Biden has made the full embrace of strict public health guidelines the centrepiece of his candidacy, while Trump has continued to defy even the recommendations of his own government on matters as basic as the use of masks.

Biden lashed virtually every aspect of the president’s handling of the health crisis, including his language on masks.

“The words of a president matter,” Biden said. “When a president doesn’t wear a mask or makes fun of folks like me when I was wearing a mask for a long time, then, you know, people say, ‘Well, it mustn’t be that important.’”

In perhaps his most incendiary remarks, Trump repeatedly declined to disavow QAnon, a pro-Trump internet community that has been described by law enforcement as a potential domestic terrorism threat. 
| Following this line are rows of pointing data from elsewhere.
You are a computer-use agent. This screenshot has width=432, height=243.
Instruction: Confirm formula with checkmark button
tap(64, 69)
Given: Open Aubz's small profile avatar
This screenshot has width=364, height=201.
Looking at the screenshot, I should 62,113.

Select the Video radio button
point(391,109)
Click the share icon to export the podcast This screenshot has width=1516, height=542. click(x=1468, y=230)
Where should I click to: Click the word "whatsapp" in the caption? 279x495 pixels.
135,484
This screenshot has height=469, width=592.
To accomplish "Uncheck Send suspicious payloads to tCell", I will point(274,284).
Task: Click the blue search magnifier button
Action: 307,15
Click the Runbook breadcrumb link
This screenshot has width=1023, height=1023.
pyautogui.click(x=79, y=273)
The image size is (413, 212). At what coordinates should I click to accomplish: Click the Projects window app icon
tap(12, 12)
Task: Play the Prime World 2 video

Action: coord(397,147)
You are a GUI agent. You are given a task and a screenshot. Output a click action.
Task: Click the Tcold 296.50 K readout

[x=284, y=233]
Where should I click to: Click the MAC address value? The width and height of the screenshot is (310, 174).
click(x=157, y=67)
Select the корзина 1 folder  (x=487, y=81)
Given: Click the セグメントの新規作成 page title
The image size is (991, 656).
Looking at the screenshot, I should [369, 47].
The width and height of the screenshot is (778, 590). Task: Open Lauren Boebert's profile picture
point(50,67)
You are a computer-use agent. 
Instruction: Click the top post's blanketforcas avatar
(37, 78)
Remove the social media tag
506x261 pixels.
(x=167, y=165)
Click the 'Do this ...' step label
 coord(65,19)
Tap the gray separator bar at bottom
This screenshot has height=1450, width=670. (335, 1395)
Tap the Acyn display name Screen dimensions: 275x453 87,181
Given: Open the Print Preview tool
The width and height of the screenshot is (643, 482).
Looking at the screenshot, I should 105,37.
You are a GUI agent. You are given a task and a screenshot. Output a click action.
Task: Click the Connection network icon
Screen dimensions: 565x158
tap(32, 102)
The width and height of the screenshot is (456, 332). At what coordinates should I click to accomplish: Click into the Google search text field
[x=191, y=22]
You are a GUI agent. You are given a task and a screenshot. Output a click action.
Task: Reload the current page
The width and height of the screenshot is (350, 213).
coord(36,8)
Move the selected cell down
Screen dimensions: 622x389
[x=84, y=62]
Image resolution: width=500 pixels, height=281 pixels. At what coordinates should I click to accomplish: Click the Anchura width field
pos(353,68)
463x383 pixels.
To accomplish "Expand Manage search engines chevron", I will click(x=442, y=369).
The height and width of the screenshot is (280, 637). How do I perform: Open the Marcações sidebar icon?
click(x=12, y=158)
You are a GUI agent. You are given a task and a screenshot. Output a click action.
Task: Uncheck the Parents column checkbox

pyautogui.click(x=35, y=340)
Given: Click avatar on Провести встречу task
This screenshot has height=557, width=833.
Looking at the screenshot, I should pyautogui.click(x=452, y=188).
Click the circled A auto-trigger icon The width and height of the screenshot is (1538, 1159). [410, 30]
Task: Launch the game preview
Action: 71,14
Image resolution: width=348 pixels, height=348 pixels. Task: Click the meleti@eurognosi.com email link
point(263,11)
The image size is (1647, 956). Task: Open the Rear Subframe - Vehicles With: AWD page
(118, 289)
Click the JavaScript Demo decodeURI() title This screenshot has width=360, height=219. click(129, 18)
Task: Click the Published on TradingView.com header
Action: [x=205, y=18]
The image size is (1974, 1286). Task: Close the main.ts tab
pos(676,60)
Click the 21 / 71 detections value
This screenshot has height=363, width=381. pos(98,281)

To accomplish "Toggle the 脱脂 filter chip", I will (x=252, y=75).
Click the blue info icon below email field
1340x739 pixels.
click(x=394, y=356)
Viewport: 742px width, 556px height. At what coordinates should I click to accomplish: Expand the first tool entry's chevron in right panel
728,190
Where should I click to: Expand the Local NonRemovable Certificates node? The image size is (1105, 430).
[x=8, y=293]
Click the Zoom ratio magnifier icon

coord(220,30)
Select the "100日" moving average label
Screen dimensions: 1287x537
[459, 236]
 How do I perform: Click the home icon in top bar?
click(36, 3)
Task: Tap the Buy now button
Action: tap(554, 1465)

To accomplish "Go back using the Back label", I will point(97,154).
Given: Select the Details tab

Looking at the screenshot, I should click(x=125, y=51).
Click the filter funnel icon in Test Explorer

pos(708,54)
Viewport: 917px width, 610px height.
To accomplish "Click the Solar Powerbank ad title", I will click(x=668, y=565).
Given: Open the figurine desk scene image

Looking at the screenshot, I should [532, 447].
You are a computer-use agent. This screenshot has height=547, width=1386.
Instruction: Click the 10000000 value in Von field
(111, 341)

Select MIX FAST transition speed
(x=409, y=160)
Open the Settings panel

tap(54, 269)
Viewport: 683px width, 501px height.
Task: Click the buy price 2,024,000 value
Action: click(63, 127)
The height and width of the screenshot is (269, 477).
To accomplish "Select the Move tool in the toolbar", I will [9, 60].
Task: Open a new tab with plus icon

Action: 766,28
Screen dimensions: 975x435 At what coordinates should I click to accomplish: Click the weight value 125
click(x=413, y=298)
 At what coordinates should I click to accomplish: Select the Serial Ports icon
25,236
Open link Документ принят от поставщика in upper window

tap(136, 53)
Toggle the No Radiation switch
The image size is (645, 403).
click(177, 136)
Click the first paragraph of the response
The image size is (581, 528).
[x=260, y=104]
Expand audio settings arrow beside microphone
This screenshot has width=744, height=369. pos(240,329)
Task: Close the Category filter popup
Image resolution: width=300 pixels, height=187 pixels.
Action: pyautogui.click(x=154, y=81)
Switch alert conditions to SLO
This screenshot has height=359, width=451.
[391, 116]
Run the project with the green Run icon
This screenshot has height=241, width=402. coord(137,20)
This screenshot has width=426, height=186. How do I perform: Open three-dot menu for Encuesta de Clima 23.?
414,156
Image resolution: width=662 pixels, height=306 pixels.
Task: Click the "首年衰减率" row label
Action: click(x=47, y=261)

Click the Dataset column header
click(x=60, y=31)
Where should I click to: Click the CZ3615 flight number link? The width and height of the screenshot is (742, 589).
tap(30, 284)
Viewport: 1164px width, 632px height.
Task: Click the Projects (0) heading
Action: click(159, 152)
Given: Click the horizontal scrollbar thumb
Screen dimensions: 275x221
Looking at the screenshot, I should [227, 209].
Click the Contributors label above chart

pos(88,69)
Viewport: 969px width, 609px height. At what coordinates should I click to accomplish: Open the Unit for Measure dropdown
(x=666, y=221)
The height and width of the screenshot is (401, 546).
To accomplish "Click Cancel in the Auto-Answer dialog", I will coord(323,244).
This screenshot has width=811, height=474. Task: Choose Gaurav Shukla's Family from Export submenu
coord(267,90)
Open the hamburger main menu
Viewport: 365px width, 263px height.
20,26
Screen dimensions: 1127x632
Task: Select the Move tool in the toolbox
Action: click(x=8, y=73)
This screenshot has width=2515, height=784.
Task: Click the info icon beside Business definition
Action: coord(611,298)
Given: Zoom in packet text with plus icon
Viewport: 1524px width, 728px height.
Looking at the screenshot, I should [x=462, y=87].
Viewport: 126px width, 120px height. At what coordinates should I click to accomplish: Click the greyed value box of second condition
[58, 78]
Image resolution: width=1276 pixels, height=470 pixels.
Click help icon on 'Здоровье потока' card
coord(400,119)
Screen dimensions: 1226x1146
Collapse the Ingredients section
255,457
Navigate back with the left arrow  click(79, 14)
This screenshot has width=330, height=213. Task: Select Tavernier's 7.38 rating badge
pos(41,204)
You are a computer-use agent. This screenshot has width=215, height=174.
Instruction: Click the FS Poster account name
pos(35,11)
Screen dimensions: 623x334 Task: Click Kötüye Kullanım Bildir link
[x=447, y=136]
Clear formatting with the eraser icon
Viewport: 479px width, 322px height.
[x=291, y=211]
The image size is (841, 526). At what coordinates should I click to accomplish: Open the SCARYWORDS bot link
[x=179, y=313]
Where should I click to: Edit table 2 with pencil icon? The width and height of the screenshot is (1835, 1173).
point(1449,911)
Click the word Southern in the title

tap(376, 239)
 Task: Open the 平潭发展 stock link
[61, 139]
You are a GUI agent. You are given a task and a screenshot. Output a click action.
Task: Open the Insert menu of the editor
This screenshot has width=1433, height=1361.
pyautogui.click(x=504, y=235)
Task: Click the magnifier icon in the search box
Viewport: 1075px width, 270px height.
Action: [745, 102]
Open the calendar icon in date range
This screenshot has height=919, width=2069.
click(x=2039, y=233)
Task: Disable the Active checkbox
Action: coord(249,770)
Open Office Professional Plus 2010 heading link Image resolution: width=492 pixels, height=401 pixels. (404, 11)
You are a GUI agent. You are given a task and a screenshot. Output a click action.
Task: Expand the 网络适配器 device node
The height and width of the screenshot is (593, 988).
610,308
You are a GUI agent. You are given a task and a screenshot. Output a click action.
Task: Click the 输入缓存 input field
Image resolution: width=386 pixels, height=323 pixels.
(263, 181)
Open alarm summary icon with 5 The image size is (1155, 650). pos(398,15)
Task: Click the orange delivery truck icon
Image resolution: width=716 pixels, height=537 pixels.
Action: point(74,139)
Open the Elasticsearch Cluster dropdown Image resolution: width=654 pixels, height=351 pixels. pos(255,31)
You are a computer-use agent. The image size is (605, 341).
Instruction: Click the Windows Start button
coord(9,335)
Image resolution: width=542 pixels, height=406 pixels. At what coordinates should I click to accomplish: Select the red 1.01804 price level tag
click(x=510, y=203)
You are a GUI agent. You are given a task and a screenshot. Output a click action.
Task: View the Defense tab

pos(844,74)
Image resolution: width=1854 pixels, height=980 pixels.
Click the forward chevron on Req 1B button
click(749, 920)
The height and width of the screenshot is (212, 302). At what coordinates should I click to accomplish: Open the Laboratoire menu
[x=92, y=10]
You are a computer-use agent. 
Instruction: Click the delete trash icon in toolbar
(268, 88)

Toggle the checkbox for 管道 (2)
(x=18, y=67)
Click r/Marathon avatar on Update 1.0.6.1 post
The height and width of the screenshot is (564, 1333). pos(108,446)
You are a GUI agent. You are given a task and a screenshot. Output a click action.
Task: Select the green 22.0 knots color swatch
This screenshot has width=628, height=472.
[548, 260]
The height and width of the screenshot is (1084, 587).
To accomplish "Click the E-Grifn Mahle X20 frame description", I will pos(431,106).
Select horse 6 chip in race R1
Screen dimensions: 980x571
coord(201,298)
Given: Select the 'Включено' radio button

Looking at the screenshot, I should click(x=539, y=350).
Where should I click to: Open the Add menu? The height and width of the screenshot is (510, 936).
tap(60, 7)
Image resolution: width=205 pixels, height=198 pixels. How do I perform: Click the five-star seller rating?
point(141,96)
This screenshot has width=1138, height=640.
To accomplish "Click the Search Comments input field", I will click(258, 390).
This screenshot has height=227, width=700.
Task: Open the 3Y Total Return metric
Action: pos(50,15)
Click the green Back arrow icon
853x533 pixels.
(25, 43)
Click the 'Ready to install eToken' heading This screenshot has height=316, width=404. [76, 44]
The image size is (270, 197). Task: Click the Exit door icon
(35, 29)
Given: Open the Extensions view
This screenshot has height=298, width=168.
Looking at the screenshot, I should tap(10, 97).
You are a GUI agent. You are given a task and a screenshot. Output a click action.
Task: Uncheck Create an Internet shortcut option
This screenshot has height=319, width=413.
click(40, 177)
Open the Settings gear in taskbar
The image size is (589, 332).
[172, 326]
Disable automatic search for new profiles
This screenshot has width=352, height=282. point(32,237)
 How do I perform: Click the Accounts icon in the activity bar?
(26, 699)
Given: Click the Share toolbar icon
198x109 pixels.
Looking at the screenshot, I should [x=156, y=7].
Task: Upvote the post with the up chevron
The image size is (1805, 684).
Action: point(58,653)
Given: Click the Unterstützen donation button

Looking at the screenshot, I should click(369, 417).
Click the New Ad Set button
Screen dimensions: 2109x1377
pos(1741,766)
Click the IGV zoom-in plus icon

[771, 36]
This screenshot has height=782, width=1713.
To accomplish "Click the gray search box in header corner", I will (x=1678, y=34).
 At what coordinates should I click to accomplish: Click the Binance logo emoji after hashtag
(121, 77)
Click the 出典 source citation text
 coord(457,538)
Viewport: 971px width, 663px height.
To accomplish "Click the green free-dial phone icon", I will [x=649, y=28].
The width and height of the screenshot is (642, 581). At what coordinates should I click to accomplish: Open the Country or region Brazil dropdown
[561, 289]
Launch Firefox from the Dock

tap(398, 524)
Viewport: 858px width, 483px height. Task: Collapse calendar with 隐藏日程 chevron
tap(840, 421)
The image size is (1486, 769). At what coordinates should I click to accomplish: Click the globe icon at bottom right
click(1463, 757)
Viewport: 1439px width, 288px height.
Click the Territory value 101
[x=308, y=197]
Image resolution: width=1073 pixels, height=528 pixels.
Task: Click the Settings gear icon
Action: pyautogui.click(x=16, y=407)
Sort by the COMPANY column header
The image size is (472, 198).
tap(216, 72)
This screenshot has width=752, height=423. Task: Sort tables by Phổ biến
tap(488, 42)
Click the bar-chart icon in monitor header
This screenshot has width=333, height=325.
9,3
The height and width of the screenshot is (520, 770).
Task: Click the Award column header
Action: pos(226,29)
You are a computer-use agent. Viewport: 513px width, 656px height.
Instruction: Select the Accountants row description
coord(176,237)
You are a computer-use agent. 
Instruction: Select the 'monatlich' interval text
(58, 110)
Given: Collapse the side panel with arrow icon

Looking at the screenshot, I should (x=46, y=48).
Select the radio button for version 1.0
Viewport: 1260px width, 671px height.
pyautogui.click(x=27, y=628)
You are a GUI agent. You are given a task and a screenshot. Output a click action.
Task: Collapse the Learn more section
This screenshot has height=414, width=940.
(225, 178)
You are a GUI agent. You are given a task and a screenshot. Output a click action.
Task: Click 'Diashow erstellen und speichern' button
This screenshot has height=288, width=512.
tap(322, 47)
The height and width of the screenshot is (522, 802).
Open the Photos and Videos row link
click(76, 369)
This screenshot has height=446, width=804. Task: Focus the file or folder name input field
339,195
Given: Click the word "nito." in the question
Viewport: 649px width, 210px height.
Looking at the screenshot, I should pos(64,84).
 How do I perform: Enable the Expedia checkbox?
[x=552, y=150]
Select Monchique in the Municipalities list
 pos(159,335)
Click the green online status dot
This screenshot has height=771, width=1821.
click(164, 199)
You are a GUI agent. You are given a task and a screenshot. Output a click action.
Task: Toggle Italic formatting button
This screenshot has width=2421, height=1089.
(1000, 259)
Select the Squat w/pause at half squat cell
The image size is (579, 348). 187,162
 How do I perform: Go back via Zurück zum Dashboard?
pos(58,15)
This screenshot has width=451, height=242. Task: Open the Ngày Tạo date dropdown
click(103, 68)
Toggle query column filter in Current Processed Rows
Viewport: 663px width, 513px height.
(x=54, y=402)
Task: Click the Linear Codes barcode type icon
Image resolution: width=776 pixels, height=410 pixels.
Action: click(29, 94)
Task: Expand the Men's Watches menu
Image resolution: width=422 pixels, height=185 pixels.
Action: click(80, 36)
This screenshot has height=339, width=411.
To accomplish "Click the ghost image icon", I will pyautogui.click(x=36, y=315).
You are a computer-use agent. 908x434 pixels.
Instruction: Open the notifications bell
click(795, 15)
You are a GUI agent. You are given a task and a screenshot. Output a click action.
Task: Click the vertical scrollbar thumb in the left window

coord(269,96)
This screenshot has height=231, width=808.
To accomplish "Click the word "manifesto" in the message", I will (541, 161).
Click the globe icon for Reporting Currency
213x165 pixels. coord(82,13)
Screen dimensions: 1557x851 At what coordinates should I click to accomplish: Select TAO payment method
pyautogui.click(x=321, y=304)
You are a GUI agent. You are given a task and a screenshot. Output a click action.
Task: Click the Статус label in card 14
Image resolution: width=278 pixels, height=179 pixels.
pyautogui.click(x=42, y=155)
The president professed to have no knowledge of the group, and as a result could not disavow it, but then demonstrated specific knowledge of one of its core conspiracy theories involving pedophilia that is entirely false.

“I know nothing about it,” Trump said. “I do know they are very much against pedophilia. They fight it very hard.”

When NBC anchor Savannah Guthrie pressed Trump to reject the community’s essential worldview, and described some of its most extreme and bogus elements, the president gave no ground: “I don’t know,” he insisted. “No, I don’t know.”

At the moment that Trump was effectively defending a fringe corner of the internet, Biden, the former vice president, was speaking about corporate tax rates, underscoring the extraordinary gulf separating the two candidates.